The TSE Mothers Index, a perplexing acronym for “market of the high-growth and emerging stocks,” is up 156% since its March low, making its gain for the year 55%. That compares with a 33% gain this year for the Nasdaq, the best-performing large U.S. equity index.

Several of the companies—such as like BASE, cloud-based accounting-software provider freee K.K., or biopharmaceutical firm AnGes 4563 -1.06% —were ideally placed to perform during the pandemic. With a market value of a little over $35 billion, the index is small but not so minuscule as to merit ignoring totally. It has a well-developed derivatives market, provided by Japan Exchange Group.

Such opportunities pass most American investors by because they’re not covered by sell-side analysts in the Western world. According to Matthews Asia, 75% of Japanese small-cap stocks are covered by no more than one analyst—in some cases, by none—while 70% of U.S. small-caps are covered by at least three. Coverage of small stocks is thinner in Japan than in the rest of Asia, as well.
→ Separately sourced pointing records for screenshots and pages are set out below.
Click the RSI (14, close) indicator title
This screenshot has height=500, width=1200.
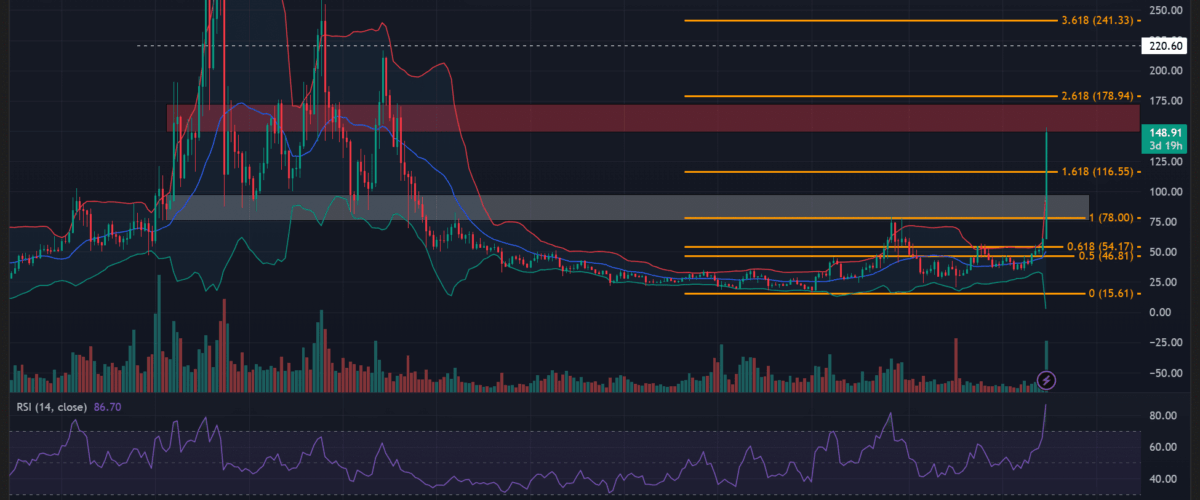[x=51, y=408]
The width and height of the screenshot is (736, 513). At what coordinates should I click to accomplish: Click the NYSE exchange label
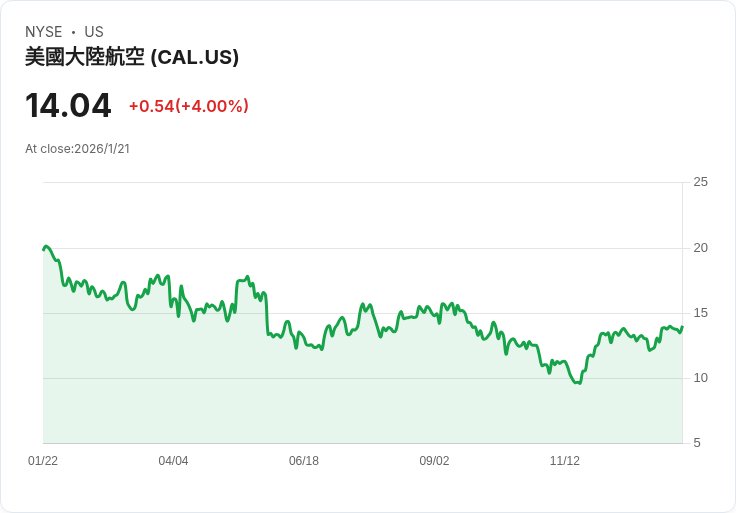click(43, 32)
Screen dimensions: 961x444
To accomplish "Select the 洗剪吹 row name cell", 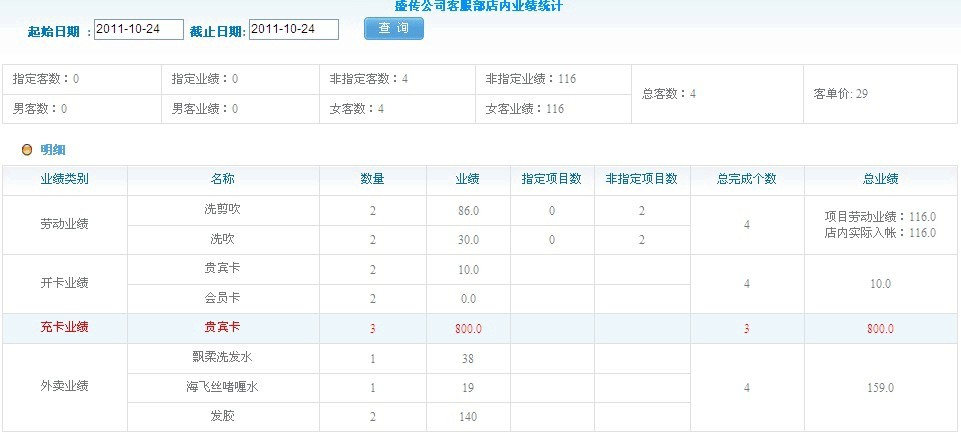I will pyautogui.click(x=222, y=211).
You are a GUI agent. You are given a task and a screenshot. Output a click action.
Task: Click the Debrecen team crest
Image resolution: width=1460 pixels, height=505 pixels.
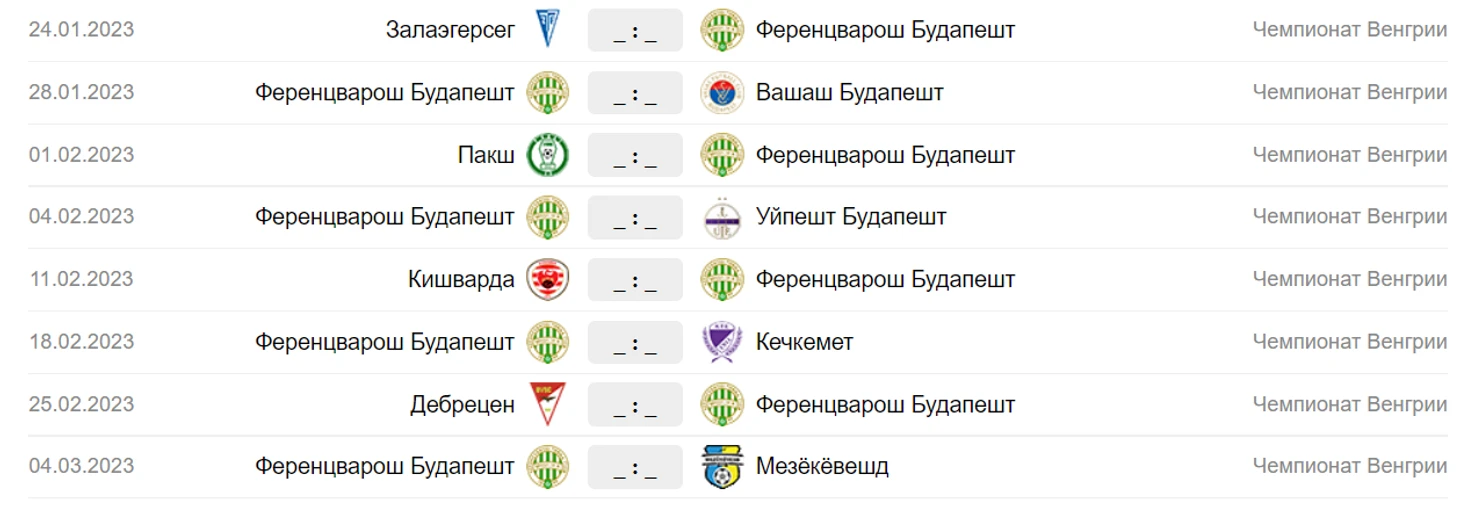(548, 405)
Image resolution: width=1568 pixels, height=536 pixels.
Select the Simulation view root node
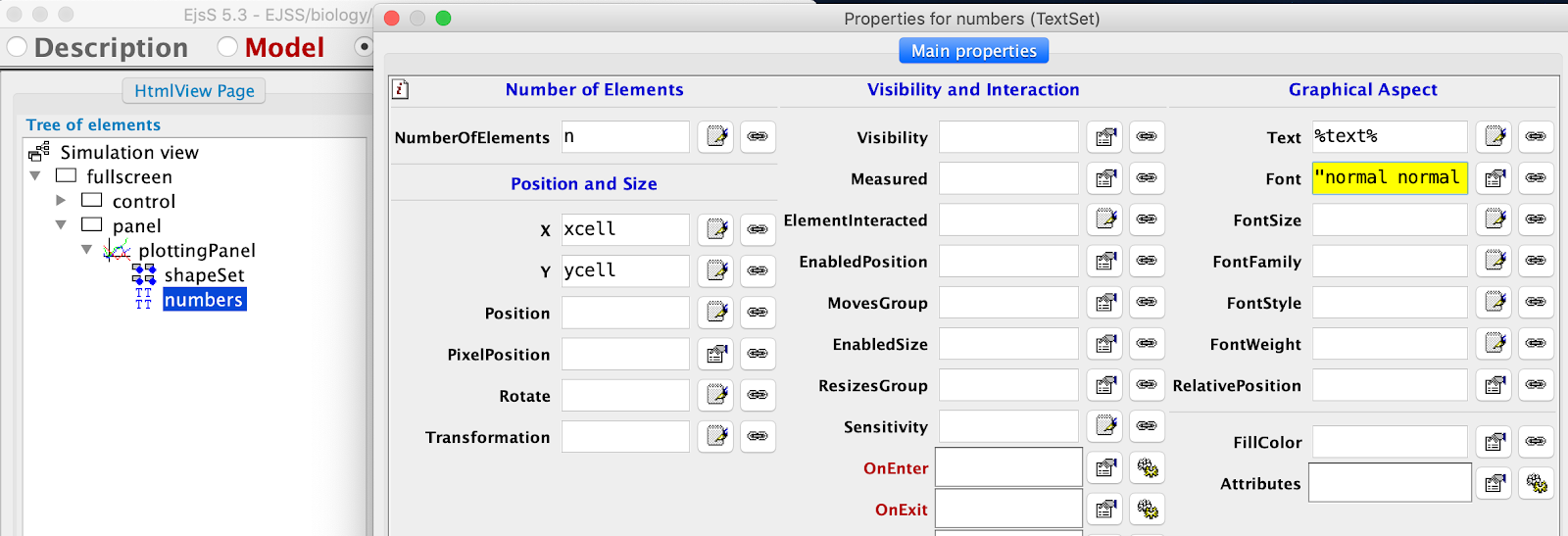(x=128, y=152)
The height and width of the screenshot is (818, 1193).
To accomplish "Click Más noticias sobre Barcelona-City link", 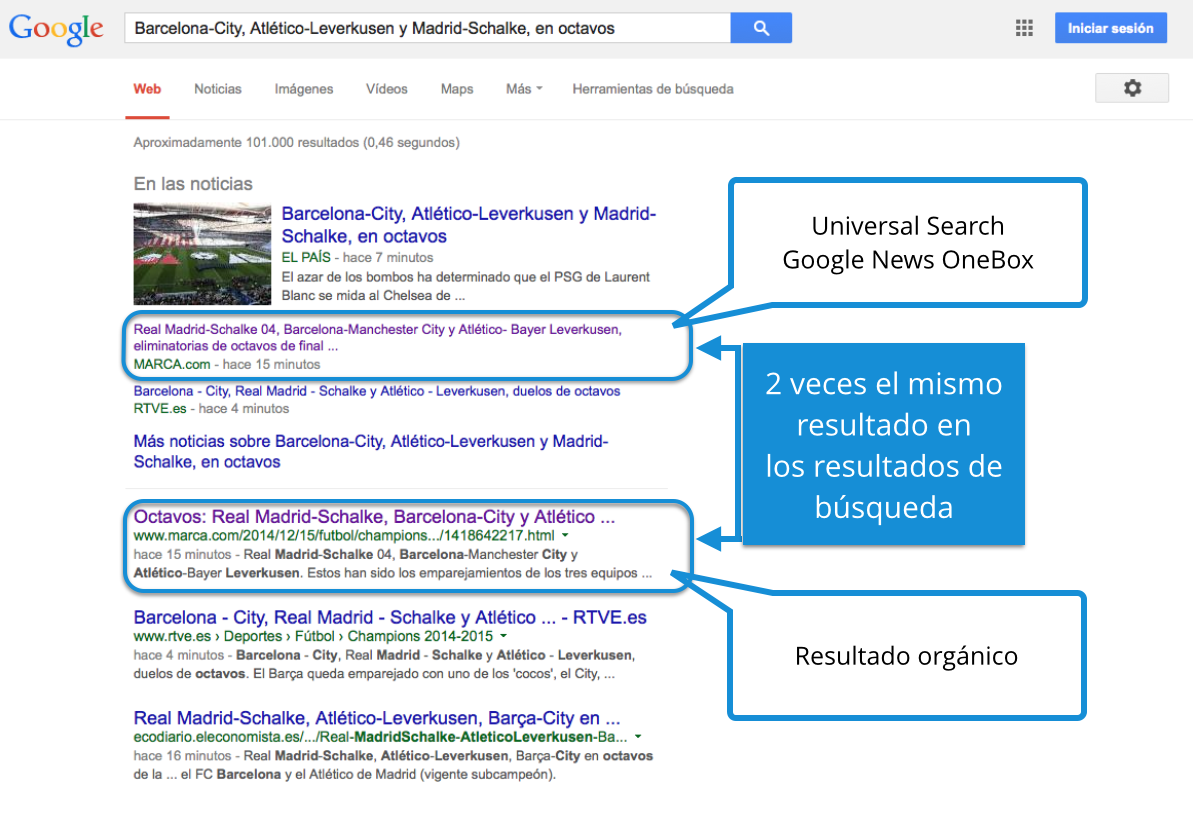I will (x=370, y=452).
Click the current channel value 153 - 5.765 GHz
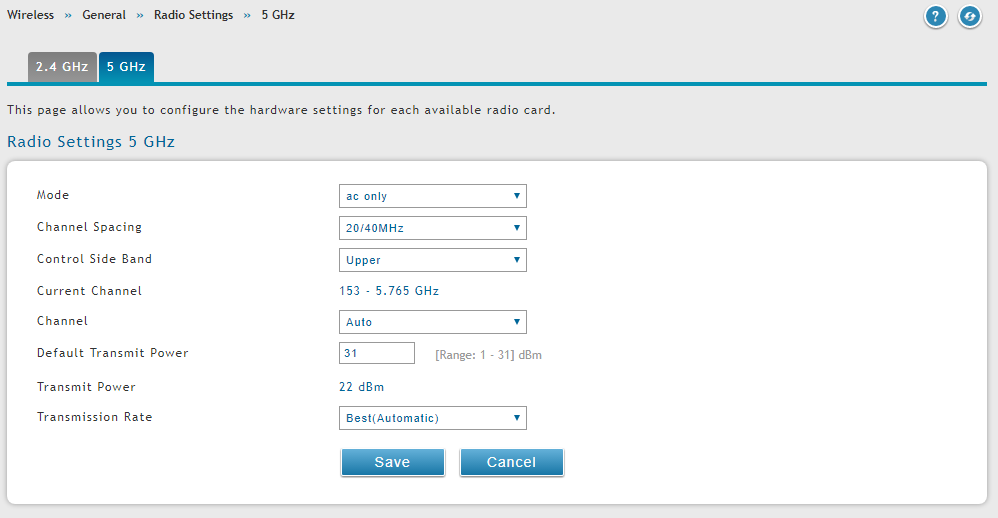998x518 pixels. [389, 291]
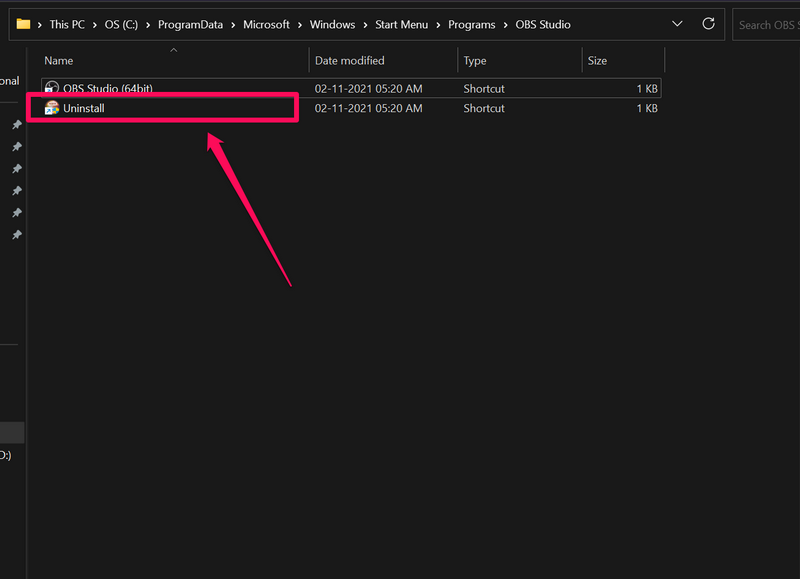Image resolution: width=800 pixels, height=579 pixels.
Task: Open the Windows breadcrumb segment
Action: (x=331, y=25)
Some of the boom this year is down to frenetic trading by individual investors, but the same is true for the U.S. and many other countries. And the Mothers Index isn’t Japan’s only outperformer: The first section of the Topix index has beaten European stocks and most emerging markets outside of China, after offering some downside protection in March, when Japan’s cash-rich companies suffered smaller share-price declines than their U.S. peers.

The point isn’t that Japan’s small-cap growth stocks offer huge potential upside—but that most Western fund managers would be unable to identify them even if they did. Judging whether they might hold value requires first knowing they exist. It might be time for potential buyers, and research houses, to pay a bit more attention.